During that time, there was no drug-testing facility for steroid screening operating in the US and the widespread feeling among other countries was that US athletes were probably doping because nobody cared enough to test and deter them from using steroids. To address the problem, the 1981 Medical Commission of the International Olympic Committee (IOC) asked Don Catlin, a young UCLA professor at that time, to oversee the new steroid testing program.
Catlin had done similar work in the military and it was just logical that the emissaries from the committee would ask him to do the job. At that time, Catlin was at his 10th year as a professor at UCLA and was (and still is) an avid sports fan.
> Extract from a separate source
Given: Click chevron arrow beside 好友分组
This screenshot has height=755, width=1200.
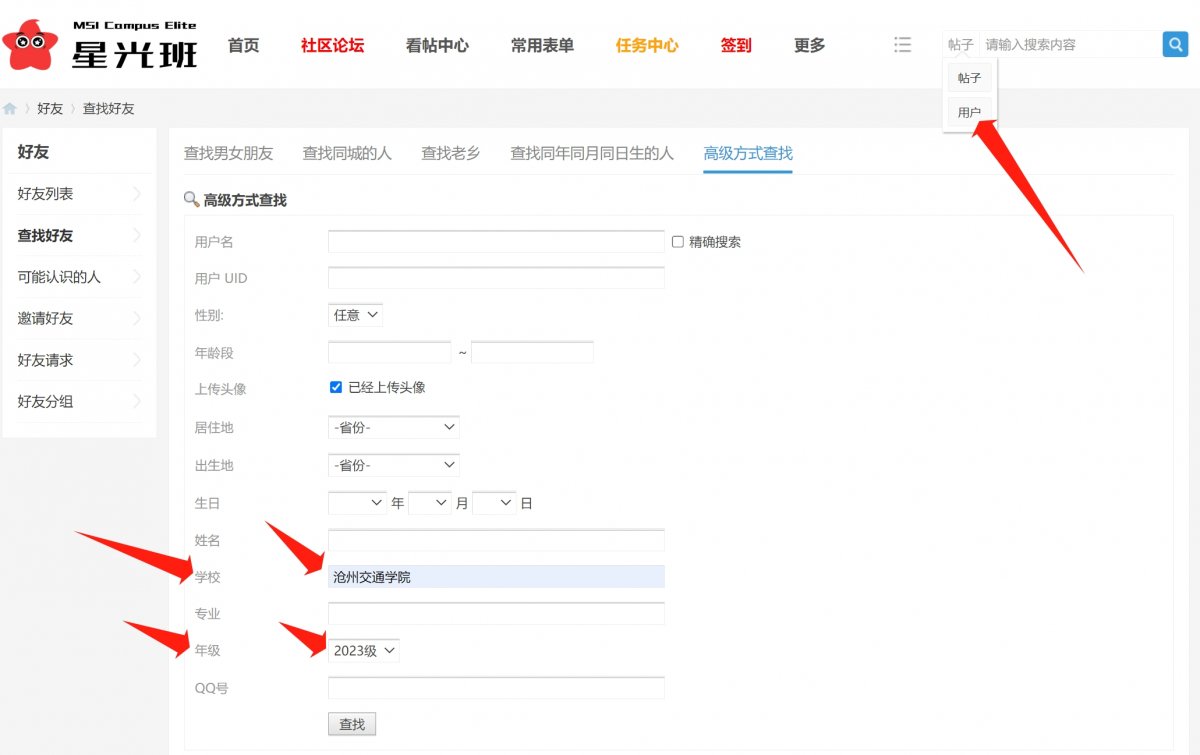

However, he did not have adequate knowledge about the prevalence of steroid use in athletics, especially because at that time it was completely unknown and was considered a non-entity. Because it seemed that there was nothing to accomplish in drug testing in sports, and as advised by his department chairman, Catlin was persuaded to reject IOC’s initial offer. However, the Committee was persistent and told Catlin that he was greatly needed by the IOC. In addition, they will also give a big grant to UCLA; that was enough to convince Catlin and his colleagues to accept the job.
The institution that came from the grant was the UCLA Olympic Analytical Laboratory, which Catlin ran for the last 25 years. It is the only lab of its kind and the US and has been utilized by the Olympics, MLB, NFL, NCAA, and the government on developing and researching drug-testing programs.
Catlin said that they are trying to play catch-up all the time as new kinds of designer steroids and illegal performance-enhancing drugs that are harder to detect keep on popping up every year. Under his tenure, Catlin oversaw and has been responsible for a lot of significant breakthroughs in anti-doping. These include the report of darbepoetin alfa, an EPO drug, as a doping agent used in the Winter Olympics in Salt Lake City. A lot of athletes were banned from competition as Catlin anticipated that the drug would be popular in the 2002 games and developed a test in time.
Perhaps the UCLA lab’s greatest achievement was the discovery of tetrahydrogestrinone, a steroid popularly known as “The Clear” and was at the center of the Barry Bonds steroid scandal. The discovery of THG was monumental for Catlin’s lab and for the long battle against steroids in sports.